Your assignment
This exercise asks for every line of the material that includes the word "agent".

________________________________________

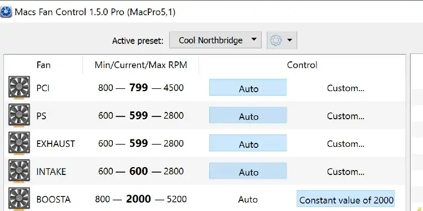Open Custom control for PCI fan
The width and height of the screenshot is (423, 211).
coord(346,88)
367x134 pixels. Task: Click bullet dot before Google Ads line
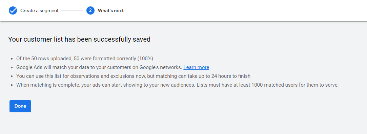(12, 68)
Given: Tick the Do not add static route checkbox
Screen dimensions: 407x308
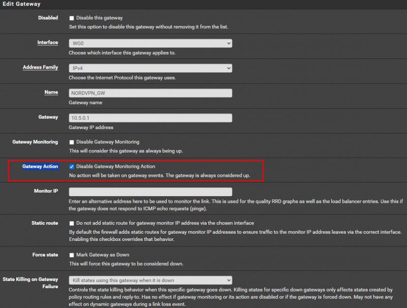Looking at the screenshot, I should click(x=72, y=223).
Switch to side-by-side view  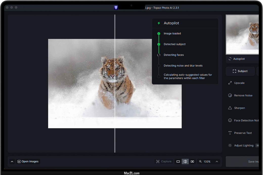pyautogui.click(x=192, y=162)
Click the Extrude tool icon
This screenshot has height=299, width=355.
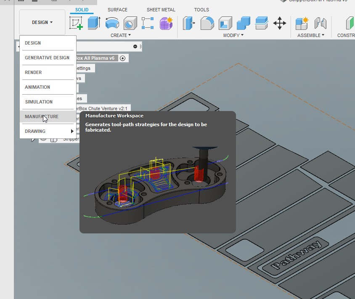pos(94,23)
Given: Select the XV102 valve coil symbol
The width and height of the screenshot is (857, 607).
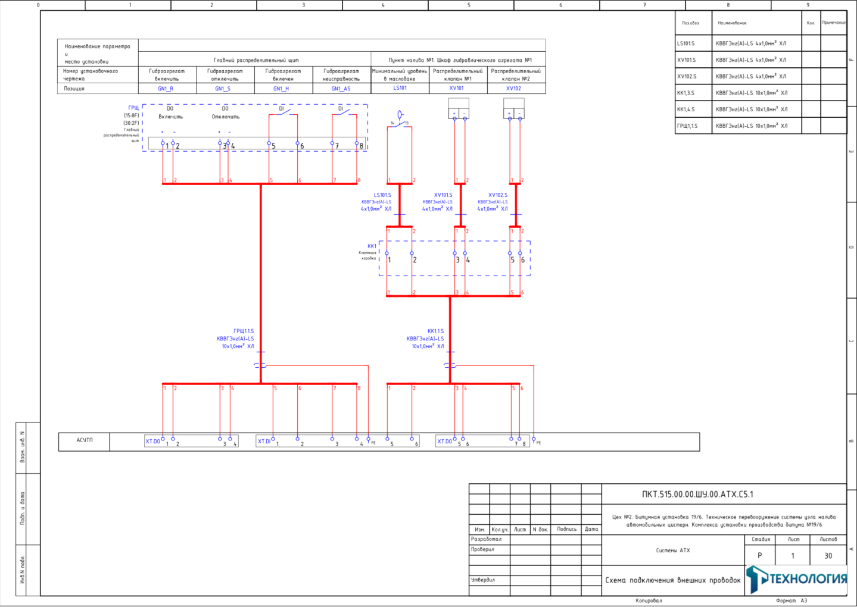Looking at the screenshot, I should pos(514,109).
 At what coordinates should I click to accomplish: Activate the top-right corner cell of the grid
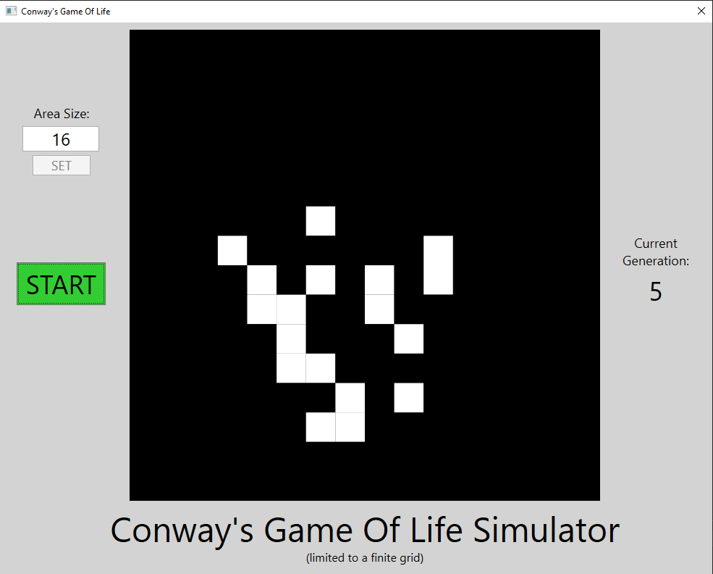585,44
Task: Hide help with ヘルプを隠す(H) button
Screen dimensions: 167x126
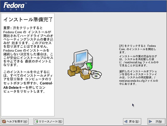Action: (x=15, y=121)
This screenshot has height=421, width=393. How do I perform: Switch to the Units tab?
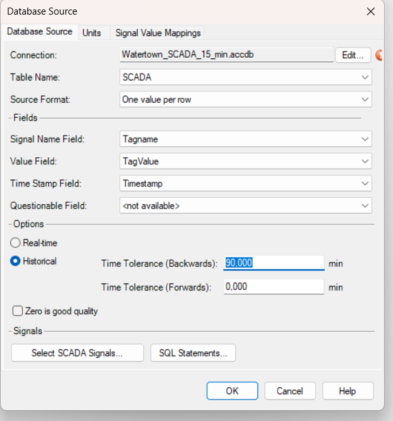coord(92,32)
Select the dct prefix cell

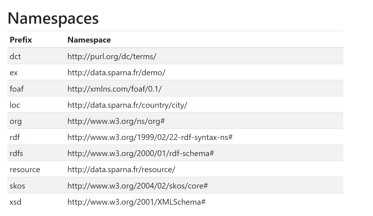(x=15, y=56)
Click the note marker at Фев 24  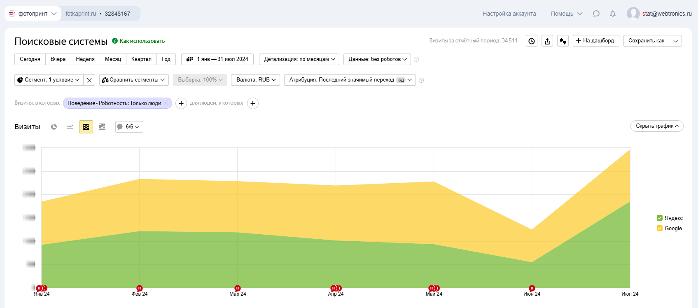tap(140, 288)
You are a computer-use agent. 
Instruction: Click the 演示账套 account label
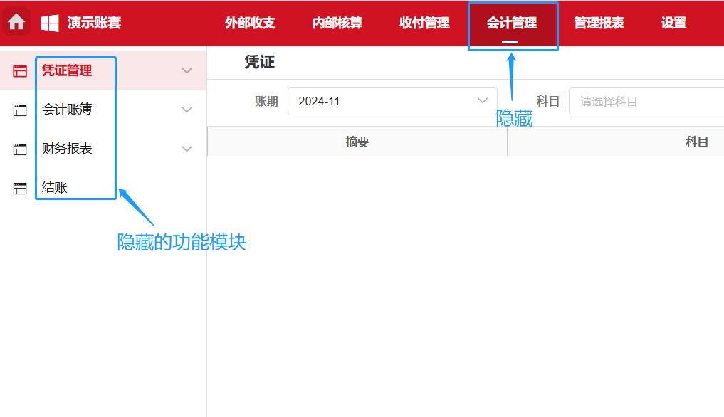[93, 22]
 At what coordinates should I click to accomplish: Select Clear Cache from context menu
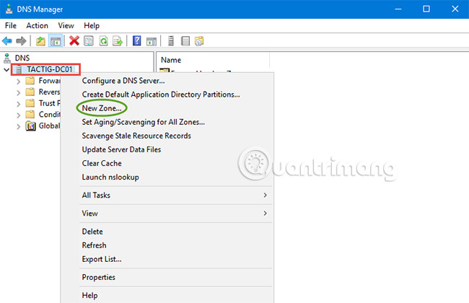(x=102, y=163)
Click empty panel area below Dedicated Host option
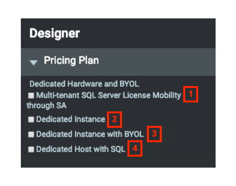 click(118, 162)
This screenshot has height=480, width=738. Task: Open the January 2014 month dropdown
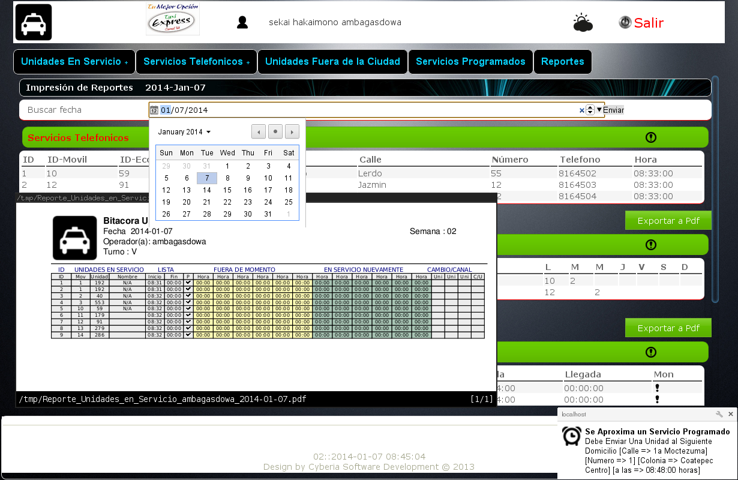183,131
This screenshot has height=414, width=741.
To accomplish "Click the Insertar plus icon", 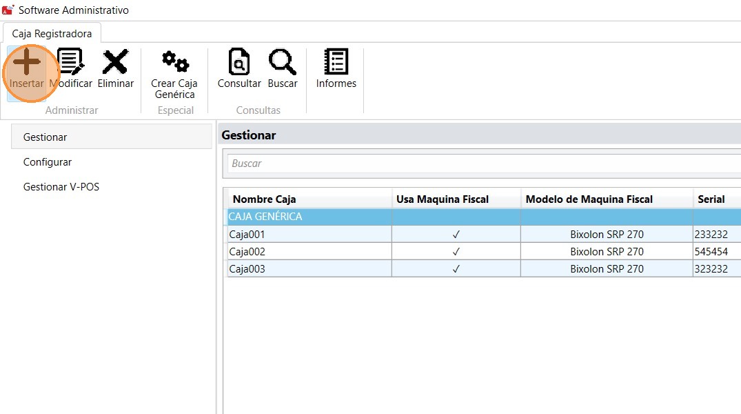I will [27, 63].
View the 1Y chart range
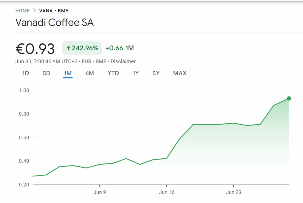 tap(136, 73)
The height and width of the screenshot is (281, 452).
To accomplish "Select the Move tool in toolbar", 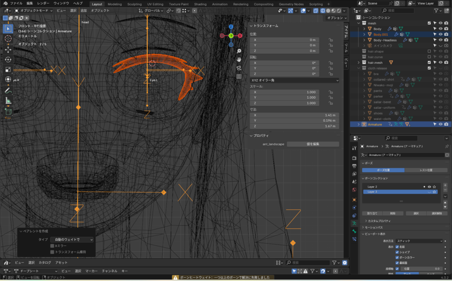I will click(x=8, y=49).
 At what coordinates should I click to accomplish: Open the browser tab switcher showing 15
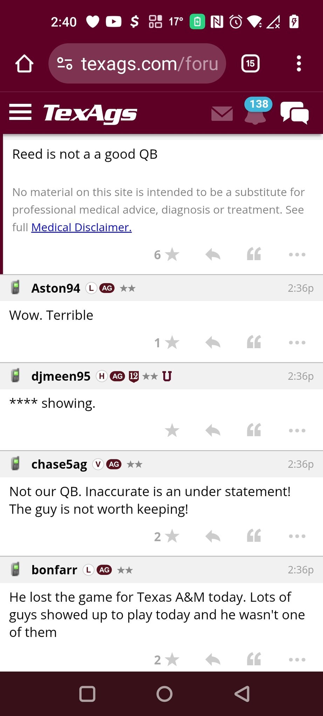250,64
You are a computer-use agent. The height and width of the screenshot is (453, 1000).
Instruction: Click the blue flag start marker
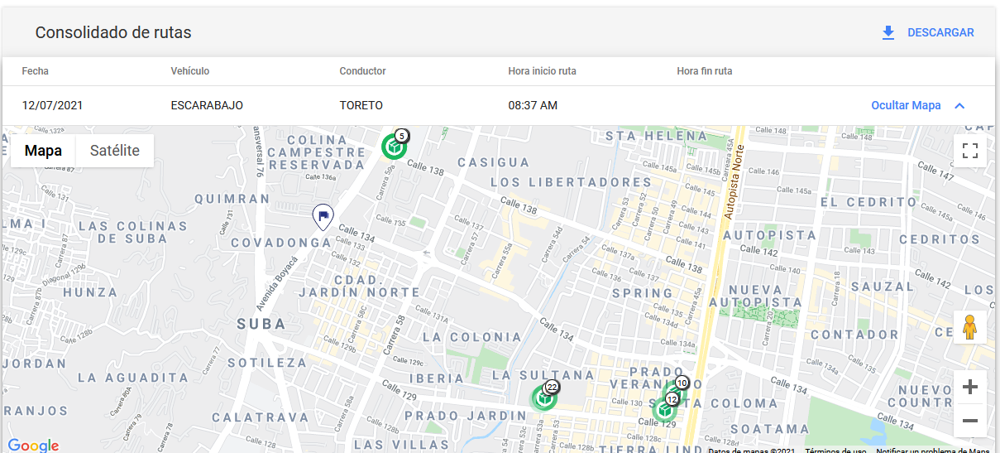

________________________________________

Expected output
You are a computer-use agent. 
You are a computer-use agent. The height and width of the screenshot is (453, 1000).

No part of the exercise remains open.